== Your assignment ==
Copy the Longit overview from "Longit is a" to "the previous analysis.", switching each "server" to "remote host".
------ Text block
Longit: A Platform For Online Statistical Data Analysis

Longit is a platform for online statistical data analysis. Currently, Longit contains statistical methods for analyzing independent data and correlated data. It has the web and desktop versions for exploring data, running analysis and visualizing graphics. With Internet, users can upload their own datasets from a local machine to the server and then run data analysis. In Longit, there are many tools for exploring data; in particular, dynamic graphical methods are useful in visualizing high dimensional or complicated multilevel correlated data including non-ignorable missing data. When a user leaves Longit, the data, analysis and outputs will be automatically saved in the server. At the next login, the user may continue the previous analysis.

**Packages:**

In data analysis, the relationship between a continuous response and a set of predictors is typically assumed to follow a linear model (lm). When the response is count or binary data, the generalized linear model (glm) is an extension of the linear case. Residuals diagnostics and sensitivity analysis are useful in checking the model fitting. The software Reg provides functions for simulating, exploring and visualizing data, and the lm and glm modules can be used for fitting models.

Correlated data includes data from repeated measures, longitudinal studies, panel surveys, etc. The response could be continuous, binary or count, etc. There are two typical approaches: mixed models and estimating equations methods. The Multicorr software provides advanced methods for high-dimensional hierarchical data. The software modules include linear mixed (LME) models, generalized linear mixed (GLME) models, generalized estimating equations (GEE) models, and modeling methods for multivariate multinomial data (MVM).

In longitudinal studies, subjects may leave the study and cause dropout data. For continuous outcome, the software module do.lme extends the LME models in Multicorr, where the missing data depends on the unobserved outcome. The software module sa.do.lme contains sensitivity and graphical methods for exploring the influential subjects due to non-ignorable missing data assumption.
------------
------ Supplied information
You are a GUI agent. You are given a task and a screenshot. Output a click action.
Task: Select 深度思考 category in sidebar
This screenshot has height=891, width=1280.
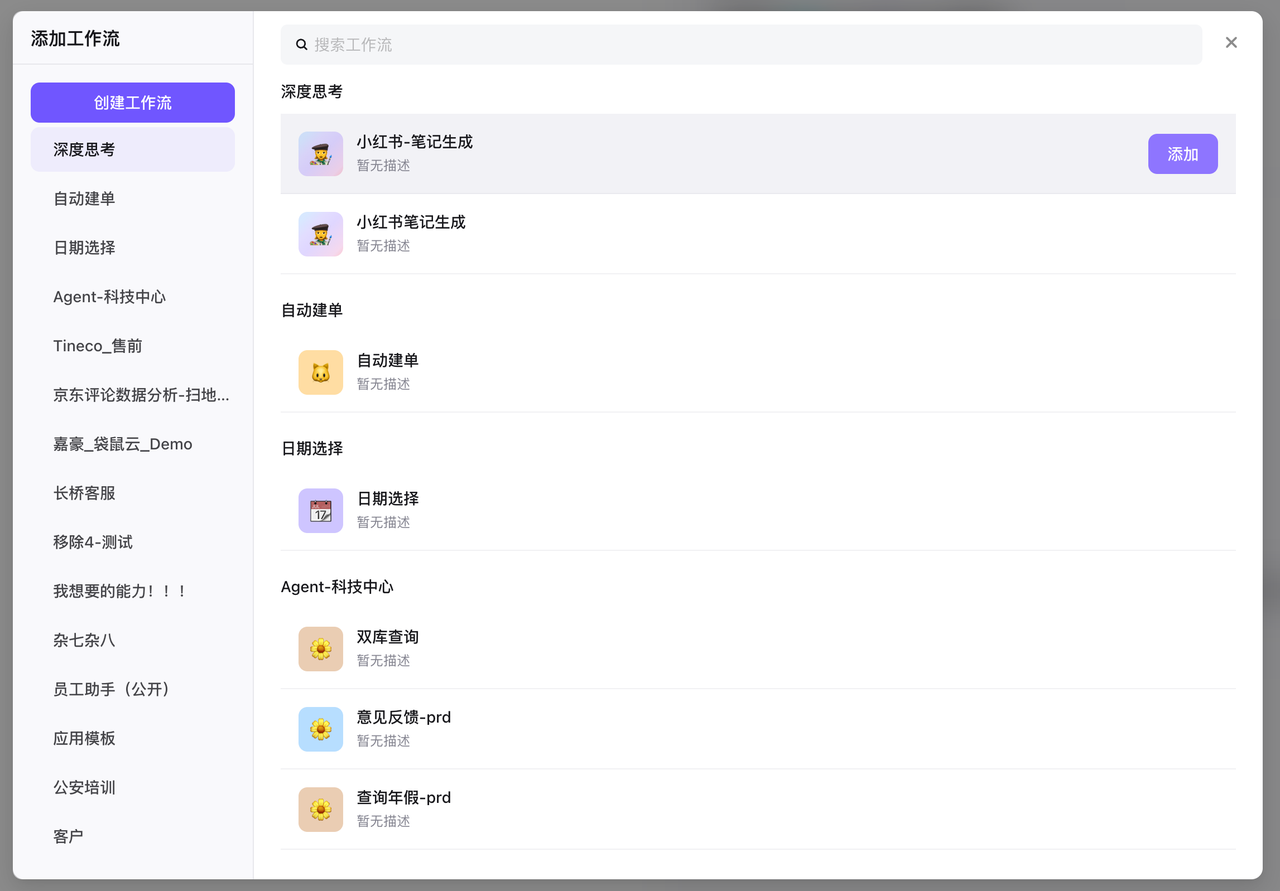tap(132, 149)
------------
------ Supplied information
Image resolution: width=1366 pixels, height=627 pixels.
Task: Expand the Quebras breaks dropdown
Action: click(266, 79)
------------
------ Supplied information
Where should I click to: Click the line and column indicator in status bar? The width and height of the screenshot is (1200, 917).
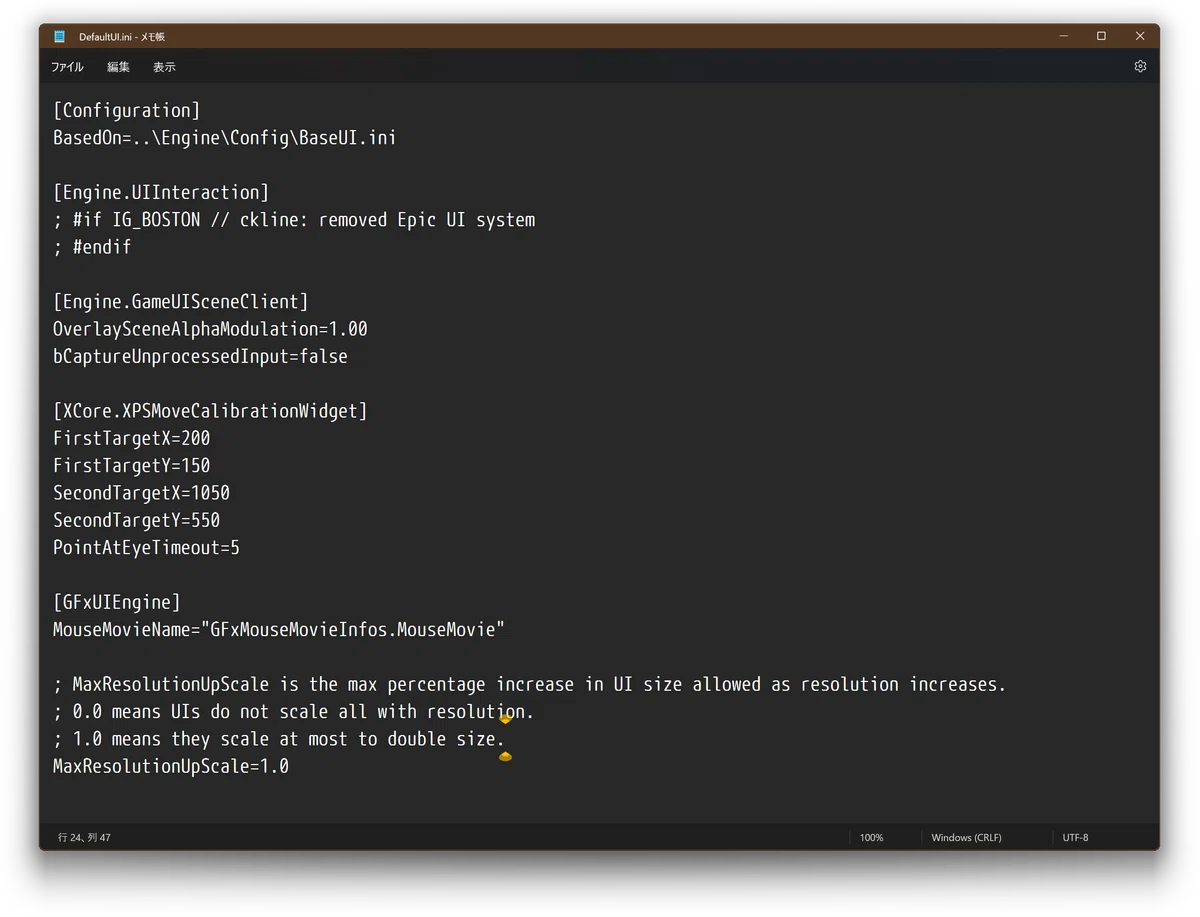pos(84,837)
------------
== Result for this task ==
Longit is a platform for online statistical data analysis. Currently, Longit contains statistical methods for analyzing independent data and correlated data. It has the web and desktop versions for exploring data, running analysis and visualizing graphics. With Internet, users can upload their own datasets from a local machine to the remote host and then run data analysis. In Longit, there are many tools for exploring data; in particular, dynamic graphical methods are useful in visualizing high dimensional or complicated multilevel correlated data including non-ignorable missing data. When a user leaves Longit, the data, analysis and outputs will be automatically saved in the remote host. At the next login, the user may continue the previous analysis.